======== Excerpt to read

You are an expert in Buildkite for continuous integration and deployment.

Overview

Buildkite is a hybrid CI/CD platform where the orchestration layer runs in Buildkite's cloud while agents run on your own infrastructure. Pipelines are defined in .buildkite/pipeline.yml or generated dynamically. This architecture means your code and secrets never leave your network. Buildkite uses a step-based model with command, wait, block, trigger, and group steps.

Setup & Configuration

Pipeline configuration lives in .buildkite/pipeline.yml. Buildkite agents are installed on your own servers, VMs, containers, or managed via Buildkite's hosted agents.

Basic pipeline:

# .buildkite/pipeline.yml
steps:
  - label: ":npm: Install & Build"
    command:
      - npm ci
      - npm run build
    artifact_paths:
      - "dist/**/*"

  - wait

  - label: ":test_tube: Unit Tests"
    command: npm test
    artifact_paths:
      - "test-results/**/*"

  - label: ":lint: Lint"
    command: npm run lint

  - wait

  - label: ":rocket: Deploy"
    command: ./deploy.sh
    branches: main
    concurrency: 1
    concurrency_group: deploy/production

Core Patterns

Dynamic Pipeline Generation

Upload pipeline steps dynamically from a script:

# .buildkite/pipeline.yml
steps:
  - label: ":pipeline: Generate Pipeline"
    command: .buildkite/generate-pipeline.sh | buildkite-agent pipeline upload
#!/bin/bash
# .buildkite/generate-pipeline.sh
# Generate steps based on changed files
CHANGED_DIRS=$(git diff --name-only HEAD~1 | cut -d/ -f1 | sort -u)

echo "steps:"
for dir in $CHANGED_DIRS; do
  if [ -f "$dir/Makefile" ]; then
    cat <<YAML
  - label: ":test_tube: Test $dir"
    command: cd $dir && make test
    agents:
      queue: default
YAML
  fi
done

cat <<YAML
  - wait
  - label: ":rocket: Deploy"
    command: make deploy
    branches: main
YAML

Agent Targeting

Route jobs to specific agents by queue or tags:

steps:
  - label: ":docker: Build Image"
    command: docker build -t myapp .
    agents:
      queue: docker-builders
      os: linux
      arch: amd64

  - label: ":apple: macOS Tests"
    command: xcodebuild test
    agents:
      queue: macos
      xcode: "15.2"

  - label: ":gpu: ML Training"
    command: python train.py
    agents:
      queue: gpu
      gpu: a100

Plugins

Extend steps with reusable plugins:

steps:
  - label: ":docker: Build & Push"
    plugins:
      - docker-compose#v5.3.0:
          build: app
          push:
            - app:registry.example.com/app:${BUILDKITE_BUILD_NUMBER}

  - label: ":jest: Tests"

================
======== Dataset rows

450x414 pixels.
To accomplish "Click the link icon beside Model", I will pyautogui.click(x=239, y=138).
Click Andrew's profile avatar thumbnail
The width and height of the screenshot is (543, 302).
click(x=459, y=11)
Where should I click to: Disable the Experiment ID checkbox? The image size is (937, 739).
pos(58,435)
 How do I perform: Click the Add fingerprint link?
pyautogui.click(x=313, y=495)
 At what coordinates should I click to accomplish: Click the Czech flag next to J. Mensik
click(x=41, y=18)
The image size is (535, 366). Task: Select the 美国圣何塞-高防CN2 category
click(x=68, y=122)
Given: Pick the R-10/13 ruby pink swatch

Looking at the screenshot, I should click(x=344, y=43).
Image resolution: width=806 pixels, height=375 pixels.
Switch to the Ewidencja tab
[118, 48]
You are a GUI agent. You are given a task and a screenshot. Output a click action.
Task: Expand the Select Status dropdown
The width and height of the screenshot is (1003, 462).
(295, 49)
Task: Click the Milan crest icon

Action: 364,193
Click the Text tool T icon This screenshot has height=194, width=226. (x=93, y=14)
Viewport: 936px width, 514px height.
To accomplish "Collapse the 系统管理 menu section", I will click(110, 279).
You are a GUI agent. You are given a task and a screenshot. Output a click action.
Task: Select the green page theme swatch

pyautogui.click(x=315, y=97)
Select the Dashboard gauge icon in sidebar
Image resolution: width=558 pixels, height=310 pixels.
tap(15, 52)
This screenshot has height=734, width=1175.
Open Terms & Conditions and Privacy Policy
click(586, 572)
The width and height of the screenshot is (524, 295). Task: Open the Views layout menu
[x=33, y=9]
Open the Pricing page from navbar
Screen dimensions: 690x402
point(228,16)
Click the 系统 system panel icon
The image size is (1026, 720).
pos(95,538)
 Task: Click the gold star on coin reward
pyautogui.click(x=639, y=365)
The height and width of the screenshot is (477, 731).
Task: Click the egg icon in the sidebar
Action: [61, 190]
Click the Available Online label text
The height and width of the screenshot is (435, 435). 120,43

================

_Problem set_
1. Repeat the Buildkite excerpt word for word, between "Upload pipeline steps" and "-f1 | sort -u)", inclusive.
2. Write what comes next in the Buildkite excerpt, starting right after its last line.
The material comes from a separate source and has no connection to the Buildkite excerpt.

_Responses per task_
1.
Upload pipeline steps dynamically from a script:

# .buildkite/pipeline.yml
steps:
  - label: ":pipeline: Generate Pipeline"
    command: .buildkite/generate-pipeline.sh | buildkite-agent pipeline upload
#!/bin/bash
# .buildkite/generate-pipeline.sh
# Generate steps based on changed files
CHANGED_DIRS=$(git diff --name-only HEAD~1 | cut -d/ -f1 | sort -u)

2.
    plugins:
      - docker#v5.11.0:
          image: node:20-alpine
          workdir: /app
          volumes:
            - "./:/app"
          command: ["npm", "test"]

  - label: ":s3: Upload Artifacts"
    plugins:
      - artifacts#v1.9.4:
          upload:
            from: "dist/**/*"
            to: "s3://my-bucket/builds/${BUILDKITE_BUILD_NUMBER}/"

Block Steps and Input

Manual approval and input collection:

steps:
  - label: ":test_tube: Tests"
    command: npm test

  - wait

  - block: ":rocket: Deploy to Production?"
    prompt: "Review the test results before deploying."
    fields:
      - text: "Release Notes"
        key: "release-notes"
        required: true
      - select: "Region"
        key: "deploy-region"
        options:
          - label: "US East"
            value: "us-east-1"
          - label: "EU West"
            value: "eu-west-1"

  - label: ":rocket: Deploy"
    command: |
      echo "Deploying to $(buildkite-agent meta-data get deploy-region)"
      ./deploy.sh $(buildkite-agent meta-data get deploy-region)

Group Steps

Organize related steps visually:

steps:
  - group: ":test_tube: Tests"
    steps:
      - label: "Unit Tests"
        command: npm run test:unit
      - label: "Integration Tests"
        command: npm run test:integration
      - label: "E2E Tests"
        command: npm run test:e2e

  - wait

  - group: ":rocket: Deploy"
    steps:
      - label: "Deploy API"
        command: ./deploy-api.sh
      - label: "Deploy Frontend"
        command: ./deploy-frontend.sh

Trigger Steps

Trigger pipelines in other projects:

steps:
  - label: ":construction: Build"
    command: make build

  - wait

  - trigger: deploy-pipeline
    label: ":rocket: Trigger Deploy"
    build:
      message: "Deploying ${BUILDKITE_COMMIT}"
      branch: main
      env:
        UPSTREAM_BUILD: "${BUILDKITE_BUILD_NUMBER}"
        DEPLOY_SHA: "${BUILDKITE_COMMIT}"

Retry and Timeout Configuration

steps:
  - label: ":test_tube: Flaky Integration Tests"
    command: npm run test:integration
    retry:
      automatic:
        - exit_status: 1
          limit: 2
        - exit_status: -1
          limit: 1
      manual:
        allowed: true
        reason: "Retry if infrastructure issue"
    timeout_in_minutes: 15
    cancel_on_build_failing: true

Core Philosophy

Buildkite's hybrid architecture embodies a principle that matters deeply in CI/CD: the orchestration layer can be managed, but your code and secrets should never leave your network. By running agents on your own infrastructure while Buildkite's cloud handles scheduling and UI, you get the convenience of a hosted service without surrendering control over your build environment. This separation of concerns means you can scale agents independently, run them on specialized hardware (GPUs, ARM, macOS), and enforce network boundaries that a fully hosted CI system cannot provide.

Dynamic pipeline generation is Buildkite's most powerful pattern and reflects a broader CI philosophy: pipelines should describe what needs to happen for this specific change, not enumerate every possible job. A monorepo with fifty packages should not run fifty test suites on every commit. Instead, a generation step inspects the diff, determines which packages changed, and uploads only the relevant steps. This keeps build times proportional to the scope of the change, not the size of the repository.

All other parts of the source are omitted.